Tuesday, September 05, 2006

Wasted Resources

I'm feeling simultaneously virtuous and suckered. What can induce this state of mind? Why, doing yardwork on a beautiful holiday afternoon, of course. I mowed the lawn today. If ever there was a human activity more wasteful of both human resources and petroleum resources than keeping a lawn, I'd like to know what it is. Next year shall be the year of the edible landscape, and I don't mean for sheep and goats. (I'd have a goat, but city ordinances forbid me to keep even a chicken or two on my quarter acre, so I'm pretty sure goats are ruled out, too.)

Here are two Main Street sites that illustrate another way to waste precious real estate. Neither of these buildings seems to want to be on Main Street, as demonstrated by the vast expanses of asphalt that they have placed between themselves and the sidewalk. Both of them would be more at home in a strip mall. Fortunately for the rest of Main Street, these buildings are almost directly across the street from each other, and so can keep each other company.

The supermarket is within walking distance of several multiple housing units, both rentals and condos, and yet the parking lot was clearly designed for far more automobiles than I have ever seen there. Maybe this is the only way that the big chain supermarkets know how to build, regardless of the location. They could have used some advice from Gristedes in New York City or Caraluzzi's in Bethel, and located it with an entrance, or at least a walkway, from the sidewalk, so as to be more welcoming to pedestrians.

The smaller building, by contrast, seems to have too few parking spaces for its purposes. I wish the building had been sited so that the entrance would be closer to the sidewalk, and with the parking spaces at the rear of the building, as many Main Street commercial buildings have done.


Mikabelle said...

Ah the expansive Foodmart parking lot. I noticed the same thing - nearly always empty in comparison to Stop & Shop, and Foodmart over on North St. Apparently most people arrive on foot? They cater a lot to Hispanic folks as you can see by the variety of produce they carry - some quite mysterious. Also the giant bags of rice (can pedestrians manage those 20 lb sacks?). Friends of mine used to live in Harrington Square across the street and would stroll over to pick up a few things. However they usually needed their car to haul groceries for a family of 5 from there, other markets, and of course from the suburban behemoth Walmart. Danbury is an odd city in that it's an awkward mix of urban and suburban. I think suburban is the dominant force with the exception of a concentrated but smallish downtown. Not too many people can manage around Danbury without a car so it's not likely to become like New York City where people are relieved not to own a car and lots of places deliver.

Sharon said...

Mikabelle, welcome!

This actually became my new favorite supermarket when I found out that they carried Texas okra pickles.

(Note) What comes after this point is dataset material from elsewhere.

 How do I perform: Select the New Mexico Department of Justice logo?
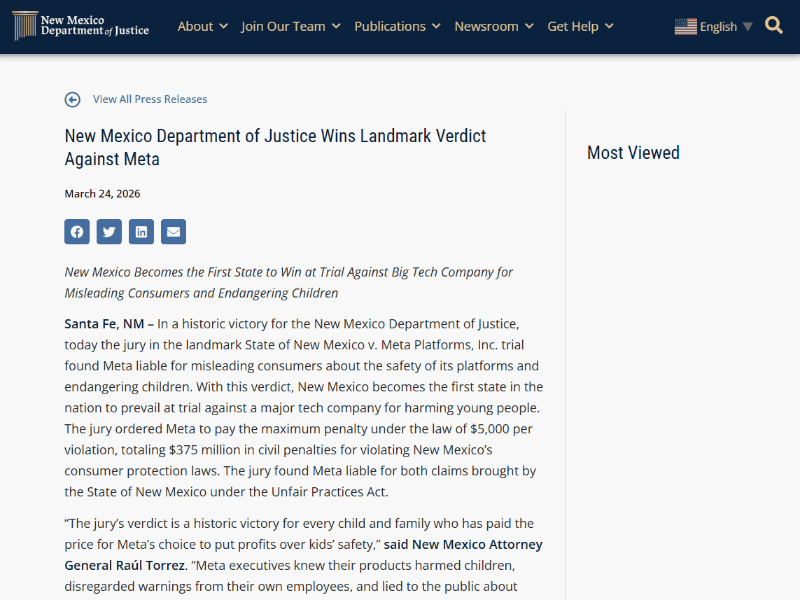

I'll be the first to admit that it's not easy to conduct all the necessary errands of daily life in Danbury without a car, but I hope to see that improve. I think we'll be seeing a lot more of those nifty two-wheeled shopping carts in the coming years. Meanwhile, I certainly don't begrudge people using cars to do the weekly grocery shopping, but I'd like to see an environment that is still friendly to pedestrians, too. Supermarket parking lots can be dangerous places just walking from your car to the entrance, never mind walking from the sidewalk to the entrance. I'd like to see some sort of protected walkway, for starters.

cooper said...

Nice, interesting blog, sis. So pleased to see you're writing again! Texas okra pickles, now there's an acquired taste, which I've yet to acquire.

Sharon said...

Thanks, cooper, glad you like it...I'm having a lot of fun with it.